Hmm, I'm sure you got it. I've wrote a piece of software to link informations from PyPI to a CouchDB instance. Then you can replicate all the PyPI index with only one HTTP request on the CouchDB server. You can also access the informations from the index directly using a REST API, speaking json. Handy.
So PyPIonCouch is using the PyPI XML/RPC API to get data from PyPI, and generate records in the CouchDB instance.
The final goal is to avoid to rely on this "simple" API, and rely on a REST insterface instead. I have set up a couchdb server on my server, which is available at http://couchdb.notmyidea.org/_utils/database.html?pypi.
There is not a lot to see there for now, but I've done the first import from PyPI yesterday and all went fine: it's possible to access the metadata of all PyPI projects via a REST interface. Next step is to write a client for this REST interface in distutils2.

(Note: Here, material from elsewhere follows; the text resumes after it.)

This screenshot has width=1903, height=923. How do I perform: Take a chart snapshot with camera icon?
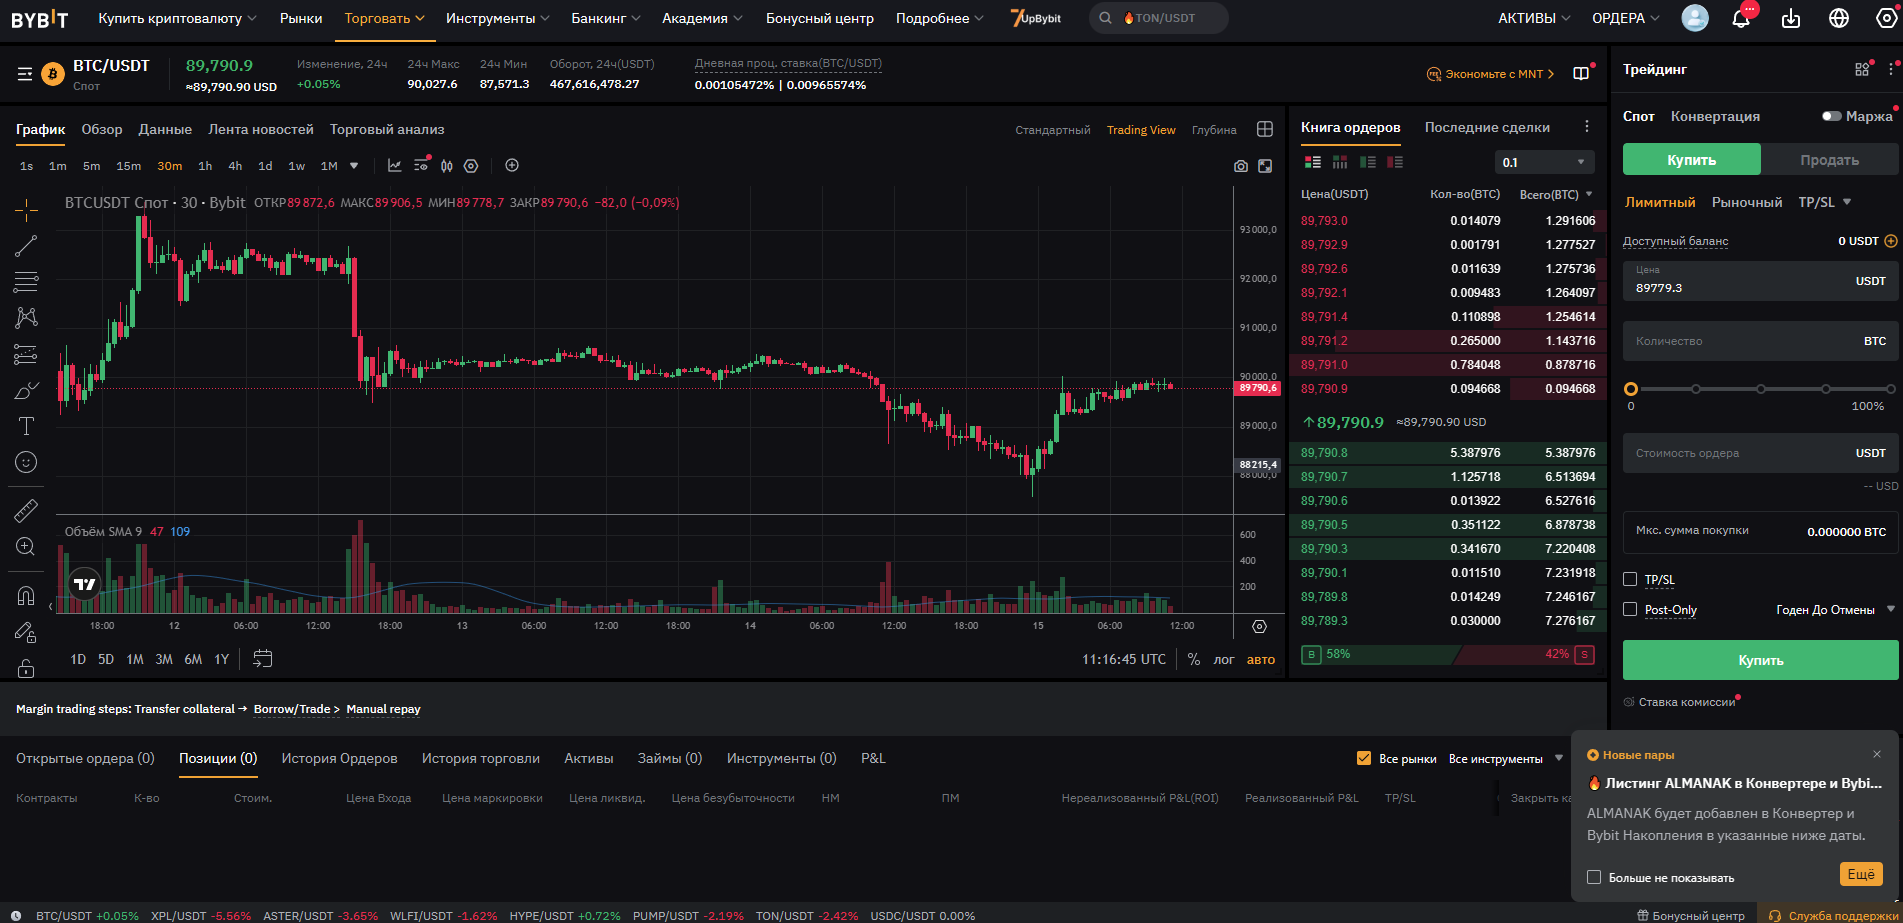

For now, you can use pypioncouch via the command line, or via the python API.
Using the command line
You can do something like that for a full import. This will take long, because it's fetching all the projects at pypi and importing their metadata:
$ pypioncouch --fullimport http://your.couchdb.instance/
If you already have the data on your couchdb instance, you can just update it with the last informations from pypi. However, I recommend to just replicate the principal node, hosted at http://couchdb.notmyidea.org/pypi/, to avoid the duplication of nodes:
$ pypioncouch --update http://your.couchdb.instance/
The principal node is updated once a day by now, I'll try to see if it's enough, and ajust with the time.
Using the python API
You can also use the python API to interact with pypioncouch:
>>> from pypioncouch import XmlRpcImporter, import_all, update >>> full_import() >>> update()
What's next ?
I want to make a couchapp, in order to navigate PyPI easily. Here are some of the features I want to propose:
- List all the available projects
- List all the projects, filtered by specifiers
- List all the projects by author/maintainer
- List all the projects by keywords
- Page for each project.
- Provide a PyPI "Simple" API equivalent, even if I want to replace it, I do think it will be really easy to setup mirrors that way, with the out of the box couchdb replication
I also still need to polish the import mechanism, so I can directly store in couchdb:
- The OPML files for each project
- The upload_time as couchdb friendly format (list of int)
- The tags as lists (currently it's only a string separated by spaces
The work I've done by now is available on https://bitbucket.org/ametaireau/pypioncouch/. Keep in mind that it's still a work in progress, and everything can break at any time. However, any feedback will be appreciated !